4兄妹のキャラクターや演出まで 『ちむどんどん』を楽しむヒントは『若草物語』にあり?

『若草物語』に重なる『ちむどんどん』

 ついに4月11日から放送開始されたNHK連続テレビ小説『ちむどんどん』。前回の『カムカムエヴリバディ』の余韻が残りつつ、朝からテレビに映される沖縄の美しい海や景色に癒される方も多いのではないだろうか。

 『ちむどんどん』は1964年の沖縄本島北部やんばる地域に住む、主人公の比嘉暢子(稲垣来泉/黒島結菜)、賢秀(浅川大治/竜星涼)、良子(土屋希乃/川口春奈)、歌子(布施愛織/上白石萌歌)の4兄妹が歩む50年間を描く物語。暢子は美味しい物を食べると“ちむどんどん”するのが可愛らしい、朗らかな性格が印象的だ。長男の賢秀は大胆で自由な性格で、飼っている豚を愛でまくる気の良い兄。一方、長女の良子は兄とは違って成績優秀の優等生キャラ。末っ子の歌子は病弱でシャイ。なんとなく、これらのキャラクター設定を振り返って彷彿とさせられるのが、ルイーザ・メイ・オルコットの小説『若草物語』である。

 『若草物語』は、2019年に公開されアカデミー賞作品賞にもノミネートされた『ストーリー・オブ・マイライフ/わたしの若草物語』が記憶に新しく、それ以前に何度も映画化、ドラマ化されてきた題材だ。

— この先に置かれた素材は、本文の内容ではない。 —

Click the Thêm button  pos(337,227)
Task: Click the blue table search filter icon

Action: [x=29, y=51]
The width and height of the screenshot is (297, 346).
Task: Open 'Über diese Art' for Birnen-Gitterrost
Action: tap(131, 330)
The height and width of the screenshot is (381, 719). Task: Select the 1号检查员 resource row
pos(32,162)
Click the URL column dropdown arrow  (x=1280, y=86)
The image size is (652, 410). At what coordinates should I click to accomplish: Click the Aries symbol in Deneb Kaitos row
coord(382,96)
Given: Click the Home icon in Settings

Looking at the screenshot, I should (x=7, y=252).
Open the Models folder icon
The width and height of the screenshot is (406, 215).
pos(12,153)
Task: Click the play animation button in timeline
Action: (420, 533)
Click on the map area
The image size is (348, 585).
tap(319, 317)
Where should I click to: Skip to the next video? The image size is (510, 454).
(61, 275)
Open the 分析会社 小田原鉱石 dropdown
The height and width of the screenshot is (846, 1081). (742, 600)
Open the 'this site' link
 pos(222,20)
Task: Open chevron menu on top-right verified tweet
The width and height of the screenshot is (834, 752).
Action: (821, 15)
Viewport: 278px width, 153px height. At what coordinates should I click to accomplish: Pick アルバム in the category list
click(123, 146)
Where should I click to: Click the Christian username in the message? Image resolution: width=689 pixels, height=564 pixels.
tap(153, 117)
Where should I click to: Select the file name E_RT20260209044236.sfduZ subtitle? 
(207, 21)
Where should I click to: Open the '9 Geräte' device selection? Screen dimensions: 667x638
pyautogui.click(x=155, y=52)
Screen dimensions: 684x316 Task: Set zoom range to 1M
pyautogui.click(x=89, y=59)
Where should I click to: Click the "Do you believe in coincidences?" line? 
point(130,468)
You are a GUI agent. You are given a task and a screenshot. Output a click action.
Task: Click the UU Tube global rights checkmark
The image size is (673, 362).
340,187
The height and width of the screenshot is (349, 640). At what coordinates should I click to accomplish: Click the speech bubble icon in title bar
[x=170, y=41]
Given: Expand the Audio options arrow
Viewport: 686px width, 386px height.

南北戦争時代を舞台に、それぞれ個性的な4姉妹の日々を描いた本作。『ちむどんどん』に重なるのは、長女、次女、三女の人物設定である。勉強ができて成績優秀な長女・良子は将来教師になることを目指している。一方『若草物語』の長女メグもまた同じように姉妹の中でしっかりもののポジションで、のちに家庭教師になるのだ。そして『若草物語』の実質的な主人公は、次女のジョー。活発で、自分の好きな道(作家)を目指すキャラクターであり、これもまた『ちむどんどん』のヒロイン暢子を彷彿とさせる。なにより、三女の歌子の病弱&音楽好き設定は『若草物語』のベスそのものと言っても過言ではない。

 では、長男の賢秀は『若草物語』ではどの立ち位置になるのか。長女メグとは重ならない彼のパーソナリティは、末っ子のエイミーとも少し違う。もしかすると、『第三若草物語』に登場するダンが彼に一番近いかもしれない。『第三若草物語』は、『若草物語』シリーズの3作目にあたり、これまでの原題『Little Women』に変わって『Little Men』になっていることから、男の子が主人公になっている作品。そこに登場するダンは、本作の主人公ナットが出会う無法者の少年。彼らは一作目の主人公・ジョーがのちに結婚し、夫と経営するプラムフィールドという学園にやってくるのだが、ダンは荒々しい性格のトラブルメイカーだった。しかし、どんなに横暴に振る舞っても変わらないジョーの愛情に感謝するようになり、徐々に改心していく。そして大人になると、子供の頃のようにまた放浪する旅人になるのだ。

 賢秀はすでに自由奔放でトラブルメイカーな一面を覗かせており、公式サイトには「家族のためさまざまな挑戦をするが、かえって迷惑をかけることが多い」と書かれている。比嘉家自体も、『若草物語』と同じで決して裕福ではない家庭であり、メグやジョーらが家計を助けたように良子や暢子らが家のためにお金を稼ごうとする流れになって、賢秀はそういう部分で迷惑をかけてしまうのかもしれない。